──────── Dataset records ────────
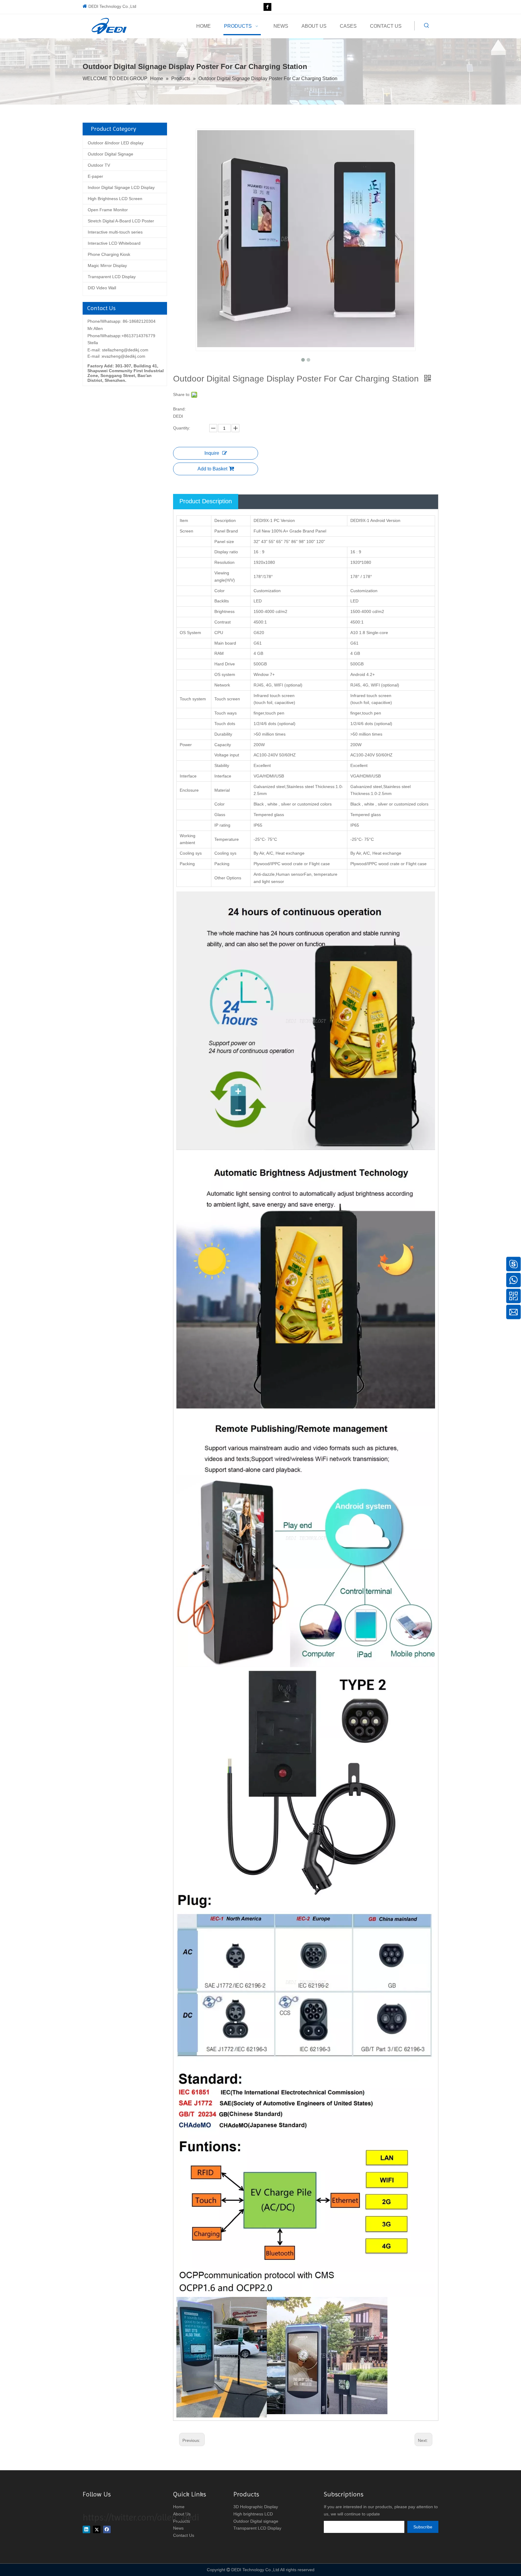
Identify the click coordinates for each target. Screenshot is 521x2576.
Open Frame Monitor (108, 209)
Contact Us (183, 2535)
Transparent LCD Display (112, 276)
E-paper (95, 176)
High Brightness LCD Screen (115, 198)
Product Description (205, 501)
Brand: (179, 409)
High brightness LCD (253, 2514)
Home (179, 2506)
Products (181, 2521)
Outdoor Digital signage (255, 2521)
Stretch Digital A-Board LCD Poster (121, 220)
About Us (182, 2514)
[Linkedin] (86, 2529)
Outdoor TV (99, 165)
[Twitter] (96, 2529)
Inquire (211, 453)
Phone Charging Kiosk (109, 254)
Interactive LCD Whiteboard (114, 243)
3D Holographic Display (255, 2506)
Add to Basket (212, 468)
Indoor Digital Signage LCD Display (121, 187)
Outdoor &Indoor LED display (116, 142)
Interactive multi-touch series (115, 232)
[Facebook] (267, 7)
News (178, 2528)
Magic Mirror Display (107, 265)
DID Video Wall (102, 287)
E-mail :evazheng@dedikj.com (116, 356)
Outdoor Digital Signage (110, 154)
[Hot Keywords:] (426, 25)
────────
** Goal of the exercise **
Copy the listing above verbatim; the pictures it contains are to stay out.

** Finished task **
Identify the click coordinates for each target. Screenshot is 521x2576.
Open Frame Monitor (108, 209)
Contact Us (183, 2535)
Transparent LCD Display (112, 276)
E-paper (95, 176)
High Brightness LCD Screen (115, 198)
Product Description (205, 501)
Brand: (179, 409)
High brightness LCD (253, 2514)
Home (179, 2506)
Products (181, 2521)
Outdoor Digital signage (255, 2521)
Stretch Digital A-Board LCD Poster (121, 220)
About Us (182, 2514)
[Linkedin] (86, 2529)
Outdoor TV (99, 165)
[Twitter] (96, 2529)
Inquire (211, 453)
Phone Charging Kiosk (109, 254)
Interactive LCD Whiteboard (114, 243)
3D Holographic Display (255, 2506)
Add to Basket (212, 468)
Indoor Digital Signage LCD Display (121, 187)
Outdoor &Indoor LED display (116, 142)
Interactive multi-touch series (115, 232)
[Facebook] (267, 7)
News (178, 2528)
Magic Mirror Display (107, 265)
DID Video Wall (102, 287)
E-mail :evazheng@dedikj.com (116, 356)
Outdoor Digital Signage (110, 154)
[Hot Keywords:] (426, 25)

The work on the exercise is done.